작업 지시 | 아래 행 중에서 "perform" 문자열이 들어 있는 행을 모두 뽑아내세요. 대소문자는 구분해야 합니다.
---- 연습용 행
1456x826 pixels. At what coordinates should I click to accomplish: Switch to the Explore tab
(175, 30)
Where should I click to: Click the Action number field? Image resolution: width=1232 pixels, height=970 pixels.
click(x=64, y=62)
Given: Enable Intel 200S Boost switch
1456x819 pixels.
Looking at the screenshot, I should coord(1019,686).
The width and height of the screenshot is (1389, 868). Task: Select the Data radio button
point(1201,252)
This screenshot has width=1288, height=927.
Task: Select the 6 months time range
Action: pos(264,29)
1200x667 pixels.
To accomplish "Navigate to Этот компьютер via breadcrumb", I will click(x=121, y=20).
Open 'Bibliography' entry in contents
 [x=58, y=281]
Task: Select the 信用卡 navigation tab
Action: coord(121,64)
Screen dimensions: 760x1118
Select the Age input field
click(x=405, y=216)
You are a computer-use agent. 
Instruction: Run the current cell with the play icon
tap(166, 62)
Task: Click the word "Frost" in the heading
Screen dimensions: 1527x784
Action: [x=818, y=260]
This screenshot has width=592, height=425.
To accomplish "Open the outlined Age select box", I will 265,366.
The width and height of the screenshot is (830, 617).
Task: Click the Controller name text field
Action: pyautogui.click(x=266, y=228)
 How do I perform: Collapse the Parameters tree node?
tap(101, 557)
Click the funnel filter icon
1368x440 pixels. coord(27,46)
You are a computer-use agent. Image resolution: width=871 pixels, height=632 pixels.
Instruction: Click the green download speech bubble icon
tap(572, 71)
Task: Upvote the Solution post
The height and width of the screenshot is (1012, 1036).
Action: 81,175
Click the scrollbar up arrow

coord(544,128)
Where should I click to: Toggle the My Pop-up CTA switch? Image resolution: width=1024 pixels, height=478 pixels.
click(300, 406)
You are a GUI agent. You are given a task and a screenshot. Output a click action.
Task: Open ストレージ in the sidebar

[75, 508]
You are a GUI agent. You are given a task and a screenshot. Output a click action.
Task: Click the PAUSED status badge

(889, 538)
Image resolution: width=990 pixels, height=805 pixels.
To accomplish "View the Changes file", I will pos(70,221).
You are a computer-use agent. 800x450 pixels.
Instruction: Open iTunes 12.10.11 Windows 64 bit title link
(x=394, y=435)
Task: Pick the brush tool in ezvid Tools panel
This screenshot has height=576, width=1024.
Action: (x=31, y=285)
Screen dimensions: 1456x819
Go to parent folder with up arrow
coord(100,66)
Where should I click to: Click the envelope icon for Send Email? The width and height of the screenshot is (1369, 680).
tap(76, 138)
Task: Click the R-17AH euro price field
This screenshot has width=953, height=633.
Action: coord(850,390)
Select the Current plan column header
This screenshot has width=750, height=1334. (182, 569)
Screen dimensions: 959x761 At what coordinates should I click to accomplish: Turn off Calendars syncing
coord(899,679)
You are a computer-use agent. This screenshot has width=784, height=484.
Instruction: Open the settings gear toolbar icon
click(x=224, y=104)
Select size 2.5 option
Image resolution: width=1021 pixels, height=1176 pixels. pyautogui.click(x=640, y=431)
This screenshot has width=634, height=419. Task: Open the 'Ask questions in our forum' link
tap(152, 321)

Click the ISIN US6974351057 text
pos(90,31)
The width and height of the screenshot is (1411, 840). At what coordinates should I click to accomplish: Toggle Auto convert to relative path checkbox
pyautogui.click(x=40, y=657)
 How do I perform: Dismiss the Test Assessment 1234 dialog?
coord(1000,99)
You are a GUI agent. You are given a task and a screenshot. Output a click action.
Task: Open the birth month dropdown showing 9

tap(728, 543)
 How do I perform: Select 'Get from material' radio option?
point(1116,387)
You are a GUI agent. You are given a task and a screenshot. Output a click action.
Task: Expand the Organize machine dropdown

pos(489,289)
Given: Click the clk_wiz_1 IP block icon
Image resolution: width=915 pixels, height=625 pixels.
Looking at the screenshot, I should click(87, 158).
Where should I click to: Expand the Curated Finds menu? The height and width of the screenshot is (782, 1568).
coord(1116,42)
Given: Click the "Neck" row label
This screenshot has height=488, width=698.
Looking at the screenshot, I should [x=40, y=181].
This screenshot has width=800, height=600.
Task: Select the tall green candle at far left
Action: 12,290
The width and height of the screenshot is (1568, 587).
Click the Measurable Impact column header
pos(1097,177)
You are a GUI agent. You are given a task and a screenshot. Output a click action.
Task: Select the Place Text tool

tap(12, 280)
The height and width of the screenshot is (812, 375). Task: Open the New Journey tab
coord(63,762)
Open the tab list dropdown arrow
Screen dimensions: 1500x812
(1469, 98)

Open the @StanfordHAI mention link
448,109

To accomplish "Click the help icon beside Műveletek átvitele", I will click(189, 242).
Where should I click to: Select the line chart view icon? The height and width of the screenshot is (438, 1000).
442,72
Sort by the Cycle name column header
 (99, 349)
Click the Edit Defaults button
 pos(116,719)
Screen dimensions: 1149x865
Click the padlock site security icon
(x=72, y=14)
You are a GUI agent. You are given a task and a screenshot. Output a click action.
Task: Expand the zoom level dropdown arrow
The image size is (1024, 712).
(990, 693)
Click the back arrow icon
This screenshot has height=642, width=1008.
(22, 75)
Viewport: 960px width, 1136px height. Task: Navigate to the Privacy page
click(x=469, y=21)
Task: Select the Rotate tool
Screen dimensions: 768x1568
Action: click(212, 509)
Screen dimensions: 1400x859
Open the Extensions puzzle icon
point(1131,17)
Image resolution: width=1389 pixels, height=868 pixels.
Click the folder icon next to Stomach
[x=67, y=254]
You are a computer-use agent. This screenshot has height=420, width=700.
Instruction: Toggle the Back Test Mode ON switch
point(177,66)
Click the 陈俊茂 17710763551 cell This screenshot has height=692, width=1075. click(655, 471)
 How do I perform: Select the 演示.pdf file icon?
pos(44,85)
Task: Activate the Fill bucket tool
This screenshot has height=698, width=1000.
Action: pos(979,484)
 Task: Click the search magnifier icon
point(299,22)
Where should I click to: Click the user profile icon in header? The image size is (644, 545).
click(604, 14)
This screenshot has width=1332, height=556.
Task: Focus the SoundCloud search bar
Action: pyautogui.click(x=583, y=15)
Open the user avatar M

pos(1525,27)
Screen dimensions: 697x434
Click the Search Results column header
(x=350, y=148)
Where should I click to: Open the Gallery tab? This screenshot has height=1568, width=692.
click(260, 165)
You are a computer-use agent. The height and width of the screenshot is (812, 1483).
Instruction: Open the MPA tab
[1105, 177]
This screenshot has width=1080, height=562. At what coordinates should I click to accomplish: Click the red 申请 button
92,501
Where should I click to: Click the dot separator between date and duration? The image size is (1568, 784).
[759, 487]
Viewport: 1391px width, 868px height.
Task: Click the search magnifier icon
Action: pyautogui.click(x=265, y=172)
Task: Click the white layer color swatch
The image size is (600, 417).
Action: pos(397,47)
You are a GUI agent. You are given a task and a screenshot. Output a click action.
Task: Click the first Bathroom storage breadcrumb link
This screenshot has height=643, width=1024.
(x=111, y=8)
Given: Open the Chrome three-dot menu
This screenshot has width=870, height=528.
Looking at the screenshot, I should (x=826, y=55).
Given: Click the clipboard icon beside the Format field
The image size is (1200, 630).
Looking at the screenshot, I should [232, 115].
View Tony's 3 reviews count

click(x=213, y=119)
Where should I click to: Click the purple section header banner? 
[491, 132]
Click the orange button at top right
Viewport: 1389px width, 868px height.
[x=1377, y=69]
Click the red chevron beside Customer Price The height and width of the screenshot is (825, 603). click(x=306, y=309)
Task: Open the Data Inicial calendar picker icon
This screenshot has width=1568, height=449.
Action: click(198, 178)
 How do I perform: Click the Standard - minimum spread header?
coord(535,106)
--------
응답 |
 How do I perform: Collapse the Parameters tree node?
 How do I perform: Dismiss the Test Assessment 1234 dialog?
 How do I perform: Select 'Get from material' radio option?
 How do I perform: Select the 演示.pdf file icon?
 How do I perform: Click the Standard - minimum spread header?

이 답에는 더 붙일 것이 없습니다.